**STATED TASK**
Return, unchanged, the section of the entries below that begins with the line containing "Click the id value 3913770" and ends with the line containing "Action: point(236,9)", with both of those lines included.

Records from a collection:
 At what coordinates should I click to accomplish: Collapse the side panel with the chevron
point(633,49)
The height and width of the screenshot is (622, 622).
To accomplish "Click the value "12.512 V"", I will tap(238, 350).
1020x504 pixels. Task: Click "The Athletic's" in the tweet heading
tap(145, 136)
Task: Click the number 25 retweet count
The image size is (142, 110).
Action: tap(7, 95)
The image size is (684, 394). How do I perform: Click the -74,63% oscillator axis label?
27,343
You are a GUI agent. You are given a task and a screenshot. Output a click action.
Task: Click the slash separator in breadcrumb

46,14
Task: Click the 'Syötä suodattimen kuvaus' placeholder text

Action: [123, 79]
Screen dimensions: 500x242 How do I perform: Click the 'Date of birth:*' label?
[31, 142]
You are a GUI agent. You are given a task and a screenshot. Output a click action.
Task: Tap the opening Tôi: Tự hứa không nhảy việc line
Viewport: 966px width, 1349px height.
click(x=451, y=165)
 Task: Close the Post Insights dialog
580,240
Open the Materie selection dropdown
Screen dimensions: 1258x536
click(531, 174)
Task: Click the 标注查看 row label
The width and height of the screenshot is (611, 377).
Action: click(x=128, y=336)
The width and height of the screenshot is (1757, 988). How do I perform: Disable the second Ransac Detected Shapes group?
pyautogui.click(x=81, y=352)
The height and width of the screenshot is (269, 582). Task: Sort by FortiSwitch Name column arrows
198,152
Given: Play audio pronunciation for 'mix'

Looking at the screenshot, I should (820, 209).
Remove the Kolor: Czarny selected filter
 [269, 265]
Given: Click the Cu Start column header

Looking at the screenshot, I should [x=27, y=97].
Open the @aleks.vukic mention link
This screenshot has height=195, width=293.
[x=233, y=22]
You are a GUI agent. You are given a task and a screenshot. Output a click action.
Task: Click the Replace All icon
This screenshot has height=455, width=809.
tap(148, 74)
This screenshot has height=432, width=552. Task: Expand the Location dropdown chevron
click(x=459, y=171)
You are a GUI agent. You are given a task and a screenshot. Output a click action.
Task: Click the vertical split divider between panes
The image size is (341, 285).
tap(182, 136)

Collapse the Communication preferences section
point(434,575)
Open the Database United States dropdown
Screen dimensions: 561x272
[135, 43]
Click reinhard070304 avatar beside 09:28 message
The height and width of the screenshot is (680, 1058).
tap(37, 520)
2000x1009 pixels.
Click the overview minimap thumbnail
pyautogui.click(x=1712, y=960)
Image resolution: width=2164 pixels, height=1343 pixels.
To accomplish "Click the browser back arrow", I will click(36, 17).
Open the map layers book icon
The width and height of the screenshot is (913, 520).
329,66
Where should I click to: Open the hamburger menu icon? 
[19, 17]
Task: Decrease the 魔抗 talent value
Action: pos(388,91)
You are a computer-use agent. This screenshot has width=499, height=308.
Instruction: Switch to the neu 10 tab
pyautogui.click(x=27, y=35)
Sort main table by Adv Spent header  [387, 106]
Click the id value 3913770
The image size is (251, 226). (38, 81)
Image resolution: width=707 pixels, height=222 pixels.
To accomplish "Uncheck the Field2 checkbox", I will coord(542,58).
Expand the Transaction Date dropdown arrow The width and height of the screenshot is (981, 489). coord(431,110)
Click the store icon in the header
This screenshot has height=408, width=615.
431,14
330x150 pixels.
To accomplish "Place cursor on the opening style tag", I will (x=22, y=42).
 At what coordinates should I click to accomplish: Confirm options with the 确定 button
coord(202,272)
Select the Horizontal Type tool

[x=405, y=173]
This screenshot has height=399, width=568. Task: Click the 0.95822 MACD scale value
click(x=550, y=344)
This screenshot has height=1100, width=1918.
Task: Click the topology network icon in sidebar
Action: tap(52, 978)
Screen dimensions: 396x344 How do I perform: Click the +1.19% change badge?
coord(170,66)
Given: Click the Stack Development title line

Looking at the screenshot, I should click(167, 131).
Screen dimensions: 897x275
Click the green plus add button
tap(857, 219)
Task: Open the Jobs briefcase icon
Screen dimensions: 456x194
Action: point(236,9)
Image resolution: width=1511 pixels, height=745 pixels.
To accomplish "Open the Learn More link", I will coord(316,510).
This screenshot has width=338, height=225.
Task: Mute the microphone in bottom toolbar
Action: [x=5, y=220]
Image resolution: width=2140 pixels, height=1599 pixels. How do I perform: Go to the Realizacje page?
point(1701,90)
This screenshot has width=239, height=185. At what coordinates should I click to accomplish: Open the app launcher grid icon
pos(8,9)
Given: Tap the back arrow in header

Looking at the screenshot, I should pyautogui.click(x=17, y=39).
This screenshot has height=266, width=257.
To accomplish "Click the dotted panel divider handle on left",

**TASK RESULT**
Click the id value 3913770
The image size is (251, 226). (38, 81)
Image resolution: width=707 pixels, height=222 pixels.
To accomplish "Uncheck the Field2 checkbox", I will coord(542,58).
Expand the Transaction Date dropdown arrow The width and height of the screenshot is (981, 489). coord(431,110)
Click the store icon in the header
This screenshot has height=408, width=615.
431,14
330x150 pixels.
To accomplish "Place cursor on the opening style tag", I will (x=22, y=42).
 At what coordinates should I click to accomplish: Confirm options with the 确定 button
coord(202,272)
Select the Horizontal Type tool

[x=405, y=173]
This screenshot has height=399, width=568. Task: Click the 0.95822 MACD scale value
click(x=550, y=344)
This screenshot has height=1100, width=1918.
Task: Click the topology network icon in sidebar
Action: tap(52, 978)
Screen dimensions: 396x344 How do I perform: Click the +1.19% change badge?
coord(170,66)
Given: Click the Stack Development title line

Looking at the screenshot, I should click(167, 131).
Screen dimensions: 897x275
Click the green plus add button
tap(857, 219)
Task: Open the Jobs briefcase icon
Screen dimensions: 456x194
Action: point(236,9)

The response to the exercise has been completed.